**Activity:**
Reproduce, without any change, the span of lines from the opening of the records below to the line containing "Task: Click the dark upload icon button", inclusive.

Dataset items
┌──

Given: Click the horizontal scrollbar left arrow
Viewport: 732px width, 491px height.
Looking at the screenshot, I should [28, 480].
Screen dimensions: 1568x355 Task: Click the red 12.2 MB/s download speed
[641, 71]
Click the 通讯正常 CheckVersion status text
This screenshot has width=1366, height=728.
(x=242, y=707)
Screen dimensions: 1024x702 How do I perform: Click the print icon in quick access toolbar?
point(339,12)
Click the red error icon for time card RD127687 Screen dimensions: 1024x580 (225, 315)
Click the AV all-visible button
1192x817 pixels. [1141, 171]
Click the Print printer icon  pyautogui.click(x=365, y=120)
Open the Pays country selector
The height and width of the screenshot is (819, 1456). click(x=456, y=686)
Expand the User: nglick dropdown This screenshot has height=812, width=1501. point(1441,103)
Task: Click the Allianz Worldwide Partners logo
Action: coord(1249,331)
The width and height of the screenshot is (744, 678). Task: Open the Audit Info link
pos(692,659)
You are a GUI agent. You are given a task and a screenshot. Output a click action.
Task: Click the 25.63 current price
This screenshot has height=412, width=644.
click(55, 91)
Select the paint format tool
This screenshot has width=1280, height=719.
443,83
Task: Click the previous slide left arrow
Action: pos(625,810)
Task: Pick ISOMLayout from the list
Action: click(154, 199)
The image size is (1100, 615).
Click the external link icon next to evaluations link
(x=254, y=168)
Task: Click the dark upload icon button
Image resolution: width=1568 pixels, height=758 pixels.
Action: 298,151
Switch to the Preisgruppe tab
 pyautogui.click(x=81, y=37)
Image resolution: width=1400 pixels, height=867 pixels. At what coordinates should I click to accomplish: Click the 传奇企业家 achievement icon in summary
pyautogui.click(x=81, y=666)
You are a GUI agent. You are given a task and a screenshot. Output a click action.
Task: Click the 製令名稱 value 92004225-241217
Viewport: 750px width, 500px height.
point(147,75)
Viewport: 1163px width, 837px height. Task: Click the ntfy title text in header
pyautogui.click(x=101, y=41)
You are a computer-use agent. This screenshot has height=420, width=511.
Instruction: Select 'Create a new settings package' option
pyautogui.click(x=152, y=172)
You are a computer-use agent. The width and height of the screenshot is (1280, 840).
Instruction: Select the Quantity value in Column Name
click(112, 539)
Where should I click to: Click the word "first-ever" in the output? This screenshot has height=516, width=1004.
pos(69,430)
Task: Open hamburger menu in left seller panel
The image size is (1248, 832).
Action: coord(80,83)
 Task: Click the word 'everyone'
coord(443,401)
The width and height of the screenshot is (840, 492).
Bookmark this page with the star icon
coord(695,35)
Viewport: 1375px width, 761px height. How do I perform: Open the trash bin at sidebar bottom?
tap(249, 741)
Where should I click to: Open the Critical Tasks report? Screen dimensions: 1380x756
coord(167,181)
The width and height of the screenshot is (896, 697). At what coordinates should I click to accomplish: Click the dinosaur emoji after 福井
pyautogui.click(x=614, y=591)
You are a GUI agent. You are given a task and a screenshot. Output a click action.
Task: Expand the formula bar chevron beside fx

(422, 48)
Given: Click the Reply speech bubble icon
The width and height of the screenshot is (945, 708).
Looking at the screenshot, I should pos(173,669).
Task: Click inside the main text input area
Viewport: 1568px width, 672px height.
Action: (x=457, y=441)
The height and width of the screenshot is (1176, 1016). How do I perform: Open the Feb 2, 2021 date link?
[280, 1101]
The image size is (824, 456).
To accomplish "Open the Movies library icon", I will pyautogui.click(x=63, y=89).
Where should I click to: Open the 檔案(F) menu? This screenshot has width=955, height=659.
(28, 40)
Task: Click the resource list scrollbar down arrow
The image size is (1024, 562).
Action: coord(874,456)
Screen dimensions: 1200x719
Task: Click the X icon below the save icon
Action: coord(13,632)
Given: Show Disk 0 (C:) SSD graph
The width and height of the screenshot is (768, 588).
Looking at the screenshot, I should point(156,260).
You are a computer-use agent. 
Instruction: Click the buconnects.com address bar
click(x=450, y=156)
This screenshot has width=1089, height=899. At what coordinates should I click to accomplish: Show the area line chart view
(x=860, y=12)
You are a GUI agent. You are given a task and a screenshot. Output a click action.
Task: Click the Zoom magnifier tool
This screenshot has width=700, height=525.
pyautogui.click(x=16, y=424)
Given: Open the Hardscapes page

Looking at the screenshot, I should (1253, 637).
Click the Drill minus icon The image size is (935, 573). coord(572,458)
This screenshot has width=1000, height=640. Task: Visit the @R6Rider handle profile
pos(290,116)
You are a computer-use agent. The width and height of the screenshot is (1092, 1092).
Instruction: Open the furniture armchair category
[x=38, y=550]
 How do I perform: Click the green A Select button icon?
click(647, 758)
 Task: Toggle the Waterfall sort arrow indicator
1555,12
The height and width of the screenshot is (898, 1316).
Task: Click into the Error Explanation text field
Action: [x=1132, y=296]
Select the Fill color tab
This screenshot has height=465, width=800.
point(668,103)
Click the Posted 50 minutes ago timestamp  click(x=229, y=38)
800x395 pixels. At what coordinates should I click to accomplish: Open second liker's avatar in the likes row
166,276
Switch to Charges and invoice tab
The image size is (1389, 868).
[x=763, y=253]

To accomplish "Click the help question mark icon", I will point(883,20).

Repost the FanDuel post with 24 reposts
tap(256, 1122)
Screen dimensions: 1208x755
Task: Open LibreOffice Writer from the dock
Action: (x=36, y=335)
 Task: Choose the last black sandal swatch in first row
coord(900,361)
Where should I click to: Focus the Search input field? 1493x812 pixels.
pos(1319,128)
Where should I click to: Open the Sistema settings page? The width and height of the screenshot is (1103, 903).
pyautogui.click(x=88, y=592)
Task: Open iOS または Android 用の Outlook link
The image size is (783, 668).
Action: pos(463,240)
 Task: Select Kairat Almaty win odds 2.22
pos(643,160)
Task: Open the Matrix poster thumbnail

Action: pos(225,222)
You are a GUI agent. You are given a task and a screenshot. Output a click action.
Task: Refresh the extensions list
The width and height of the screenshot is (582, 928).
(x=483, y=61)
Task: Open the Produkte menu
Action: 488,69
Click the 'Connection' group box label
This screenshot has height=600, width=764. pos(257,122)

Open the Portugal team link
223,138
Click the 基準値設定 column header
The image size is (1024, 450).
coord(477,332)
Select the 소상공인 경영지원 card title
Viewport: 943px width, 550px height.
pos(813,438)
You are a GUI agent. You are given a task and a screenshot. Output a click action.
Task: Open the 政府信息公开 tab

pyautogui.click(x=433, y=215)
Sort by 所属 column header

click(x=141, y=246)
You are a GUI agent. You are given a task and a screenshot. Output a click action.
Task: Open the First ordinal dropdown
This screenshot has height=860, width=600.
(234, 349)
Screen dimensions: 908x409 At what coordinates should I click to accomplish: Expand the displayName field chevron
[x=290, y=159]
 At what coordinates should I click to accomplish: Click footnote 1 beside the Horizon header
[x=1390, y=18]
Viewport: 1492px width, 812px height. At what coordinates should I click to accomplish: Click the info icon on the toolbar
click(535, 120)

└──

**Answer area:**
Given: Click the horizontal scrollbar left arrow
Viewport: 732px width, 491px height.
Looking at the screenshot, I should [28, 480].
Screen dimensions: 1568x355 Task: Click the red 12.2 MB/s download speed
[641, 71]
Click the 通讯正常 CheckVersion status text
This screenshot has width=1366, height=728.
(x=242, y=707)
Screen dimensions: 1024x702 How do I perform: Click the print icon in quick access toolbar?
point(339,12)
Click the red error icon for time card RD127687 Screen dimensions: 1024x580 (225, 315)
Click the AV all-visible button
1192x817 pixels. [1141, 171]
Click the Print printer icon  pyautogui.click(x=365, y=120)
Open the Pays country selector
The height and width of the screenshot is (819, 1456). click(x=456, y=686)
Expand the User: nglick dropdown This screenshot has height=812, width=1501. point(1441,103)
Task: Click the Allianz Worldwide Partners logo
Action: coord(1249,331)
The width and height of the screenshot is (744, 678). Task: Open the Audit Info link
pos(692,659)
You are a GUI agent. You are given a task and a screenshot. Output a click action.
Task: Click the 25.63 current price
This screenshot has height=412, width=644.
click(55, 91)
Select the paint format tool
This screenshot has width=1280, height=719.
443,83
Task: Click the previous slide left arrow
Action: pos(625,810)
Task: Pick ISOMLayout from the list
Action: click(154, 199)
The image size is (1100, 615).
Click the external link icon next to evaluations link
(x=254, y=168)
Task: Click the dark upload icon button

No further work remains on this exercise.